● **Written exercise**: According to the abstract on matching words, what does the acronym RECS stand for?

● **Source text**:
* START *

Bilkent University
Department of Computer Engineering


A Line-based Representation for Matching Words


Ethem Fatih Can
MSc. Student
Computer Engineering Department
Bilkent University

With the increase of the number of documents available in the digital environment, efficient access to the documents becomes crucial. Manual indexing of the documents is costly; however, and can be carried out only in limited amounts. Image processing techniques are considered to deal with the problem. Although plenty of effort has been spent on optical character recognition (OCR), most of the existing OCR systems fail to address the challenge of recognizing the characters in historical documents on account of the poor quality of old documents, the high level of noise factors, and the variety of scripts. More importantly, OCR systems are usually language dependent and not available for all languages. Word spotting techniques have been proposed recently to access the historical documents with the idea that humans read whole words at a time. In these studies the words rather than the characters are considered as the basic units. Due to the poor quality of historical documents, the representation and matching of words continue to be challenging problems for word spotting. In this study we address these challenges and propose a simple but effective method for the representation schema. The images are represented by a set of line descriptors. Two different matching methods, WILD (Word Image matching using Line Descriptors) and RECS (Redif Extraction using Contour Segments), using the line-based representation are proposed as well. The line based representation, which does not require any specific pre-processing steps is applicable to different languages and scripts. The first matching method, WILD, is based on two tasks which are retrieval (i.e. querying a template image on the test bed to retrieve the most similar one), and recognition of the words in English and Ottoman historical documents. The method provides better results than the existing word spotting studies in terms of retrieval and recognition tasks. The latter method, RECS, is different than the word spotting methods in which requirement of choosing the template image to query is removed. In the method, the redifs in the handwritten Ottoman literary texts are automatically extracted. RECS provides promising results in the task of extracting the redifs which provides motivation for further and advanced studies based upon this matching technique.


DATE: 24 December, 2009, December @ 11:30

* END *

● **Extracted records**:
* START *

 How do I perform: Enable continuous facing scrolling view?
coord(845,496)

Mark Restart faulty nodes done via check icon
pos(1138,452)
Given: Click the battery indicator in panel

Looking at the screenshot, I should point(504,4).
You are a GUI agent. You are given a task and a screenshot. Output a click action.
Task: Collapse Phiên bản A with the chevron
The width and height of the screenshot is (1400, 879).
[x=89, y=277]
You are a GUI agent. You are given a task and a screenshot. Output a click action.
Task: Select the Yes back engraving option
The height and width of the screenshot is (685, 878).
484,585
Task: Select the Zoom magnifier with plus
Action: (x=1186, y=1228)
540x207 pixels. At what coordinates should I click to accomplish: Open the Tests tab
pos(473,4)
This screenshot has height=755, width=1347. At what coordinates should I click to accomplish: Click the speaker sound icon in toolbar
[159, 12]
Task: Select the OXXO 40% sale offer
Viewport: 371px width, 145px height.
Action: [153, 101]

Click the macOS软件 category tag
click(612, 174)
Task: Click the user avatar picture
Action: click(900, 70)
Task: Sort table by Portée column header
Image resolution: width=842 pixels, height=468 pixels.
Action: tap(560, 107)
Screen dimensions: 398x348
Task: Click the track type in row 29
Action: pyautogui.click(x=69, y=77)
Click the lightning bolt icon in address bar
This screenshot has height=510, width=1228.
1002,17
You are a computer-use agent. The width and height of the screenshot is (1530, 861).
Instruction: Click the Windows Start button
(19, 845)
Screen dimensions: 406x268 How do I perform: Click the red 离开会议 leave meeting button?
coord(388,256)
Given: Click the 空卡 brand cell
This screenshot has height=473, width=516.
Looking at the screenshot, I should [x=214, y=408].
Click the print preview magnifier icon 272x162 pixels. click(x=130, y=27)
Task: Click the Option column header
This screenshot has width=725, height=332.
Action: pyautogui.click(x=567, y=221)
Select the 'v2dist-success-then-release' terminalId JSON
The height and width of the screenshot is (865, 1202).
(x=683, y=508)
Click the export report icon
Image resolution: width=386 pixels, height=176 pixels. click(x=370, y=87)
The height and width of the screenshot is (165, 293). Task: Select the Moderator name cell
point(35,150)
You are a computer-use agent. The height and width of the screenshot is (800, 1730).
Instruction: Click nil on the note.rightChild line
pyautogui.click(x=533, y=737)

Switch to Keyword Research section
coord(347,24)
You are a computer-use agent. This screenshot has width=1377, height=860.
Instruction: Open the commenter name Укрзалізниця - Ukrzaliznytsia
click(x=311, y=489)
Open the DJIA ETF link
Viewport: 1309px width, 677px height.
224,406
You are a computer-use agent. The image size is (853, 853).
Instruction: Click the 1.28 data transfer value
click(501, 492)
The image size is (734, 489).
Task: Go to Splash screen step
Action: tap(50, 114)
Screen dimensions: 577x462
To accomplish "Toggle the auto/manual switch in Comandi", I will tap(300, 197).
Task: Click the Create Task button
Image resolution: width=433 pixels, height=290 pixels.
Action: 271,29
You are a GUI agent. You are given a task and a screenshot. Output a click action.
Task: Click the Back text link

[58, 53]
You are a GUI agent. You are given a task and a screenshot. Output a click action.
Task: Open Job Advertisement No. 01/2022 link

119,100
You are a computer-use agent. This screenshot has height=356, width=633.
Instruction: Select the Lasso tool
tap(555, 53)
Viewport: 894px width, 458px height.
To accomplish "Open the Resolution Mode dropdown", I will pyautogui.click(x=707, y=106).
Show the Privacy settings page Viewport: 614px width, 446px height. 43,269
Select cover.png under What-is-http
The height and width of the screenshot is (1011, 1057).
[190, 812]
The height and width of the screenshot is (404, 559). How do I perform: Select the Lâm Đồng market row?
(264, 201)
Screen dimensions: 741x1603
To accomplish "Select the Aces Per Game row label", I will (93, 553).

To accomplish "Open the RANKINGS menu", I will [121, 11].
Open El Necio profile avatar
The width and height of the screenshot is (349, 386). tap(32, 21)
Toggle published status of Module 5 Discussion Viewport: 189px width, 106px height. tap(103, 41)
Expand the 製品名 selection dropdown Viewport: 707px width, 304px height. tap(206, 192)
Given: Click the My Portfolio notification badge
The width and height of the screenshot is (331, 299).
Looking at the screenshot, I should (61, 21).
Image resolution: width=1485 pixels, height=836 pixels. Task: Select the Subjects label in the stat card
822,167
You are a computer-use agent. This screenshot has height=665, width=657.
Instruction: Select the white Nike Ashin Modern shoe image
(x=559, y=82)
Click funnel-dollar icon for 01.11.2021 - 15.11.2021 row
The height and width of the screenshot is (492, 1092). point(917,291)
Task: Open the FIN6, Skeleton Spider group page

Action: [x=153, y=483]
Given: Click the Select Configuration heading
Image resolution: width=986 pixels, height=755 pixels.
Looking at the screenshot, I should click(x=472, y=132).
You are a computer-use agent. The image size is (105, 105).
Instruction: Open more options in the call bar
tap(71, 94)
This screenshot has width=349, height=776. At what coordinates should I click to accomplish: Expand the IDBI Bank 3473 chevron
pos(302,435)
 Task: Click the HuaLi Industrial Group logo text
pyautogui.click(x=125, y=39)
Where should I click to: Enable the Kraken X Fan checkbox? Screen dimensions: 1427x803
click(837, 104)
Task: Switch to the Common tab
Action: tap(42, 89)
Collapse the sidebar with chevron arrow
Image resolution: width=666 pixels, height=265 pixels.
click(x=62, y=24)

* END *

● **The answer**: Redif Extraction using Contour Segments.